How Organizations Can Build on the Changes One corporate CEO exclaimed recently, “I feel like my company culture is changing without my permission.” Indeed. Companies depend on people. Therefore, as people change, company leaders must choose between fighting the shifts or embracing and thus benefitting from them. Most of us function within a firm framework of how to ensure organizational success. However, our habits for leading our companies rest on frequently hidden assumptions of how the world works. These theories are hard to access consciously and harder to give up. Yet, no matter how tempting the tendency to ignore the need for change, leaders must come to terms with the trauma everyone has suffered in one way or another over the past year. The experiences were profound, and the changes that resulted are unlikely to go away any time soon, if ever. The good news is trauma can lead to growth, both individual and organizational. Recently, Stanford psychologist, Jamil Zaki, offered evidence that “terrible moments can have positive effects.” Just as many individuals learned and became more robust through the shocks of the pandemic, companies can reframe how they function. They can become more resilient as a result. The key is to recognize employees’ personal changes and rework organizations to embrace and benefit from them.
Build Trust Through Real Transparency As we understand in new ways how our fates are intertwined, we will look for, if not demand, work cultures built on trust. Talk of transparency seems like a cliché these days. Yet, many companies committing to transparency still hide too much information from their employees. Through the pandemic, employees have recognized, acknowledged, and dealt with their vulnerabilities and expect their organizations and leaders to do the same.
Connect Employees’ Work to a Clear Company Purpose As people seek a more significant meaning in their lives, many will expect to find it partially through their work. What better time than now to ensure all in the organization understand their contribution to the greater good of society.

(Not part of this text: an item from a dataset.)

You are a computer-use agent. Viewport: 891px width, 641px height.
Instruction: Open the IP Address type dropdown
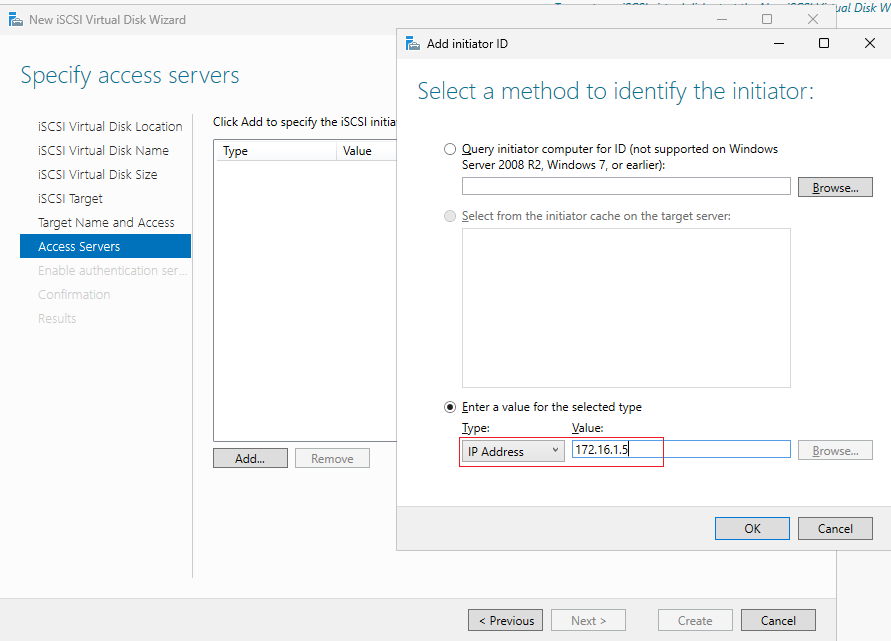click(x=513, y=451)
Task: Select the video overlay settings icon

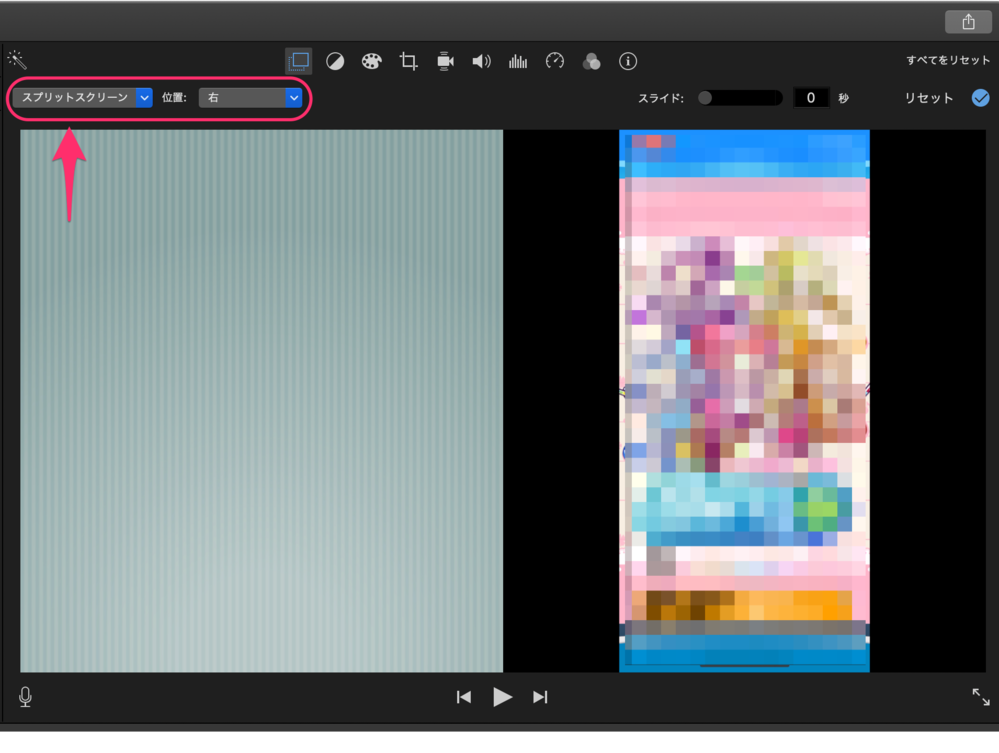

Enable a Culture Respecting Personal Priorities By engaging employees in the process of rebuilding the culture, companies can ensure they adequately consider both personal and business priorities. The two are not incompatible. Creative solutions that serve both well come from collective brain power. Now that the virus-forced crisis is subsiding, leaders must cope with organizations unlikely to ever return to the past “normal.” Consider this: the pandemic erupted across the landscape like a volcano. And volcanoes, while often catastrophic, also enrich the earth and build worlds. So too, the difficult times we have endured over the past months provide leaders with opportunities to enrich their companies and rebuild better by honoring personal changes. We can create organizations as resilient as the people who comprise them.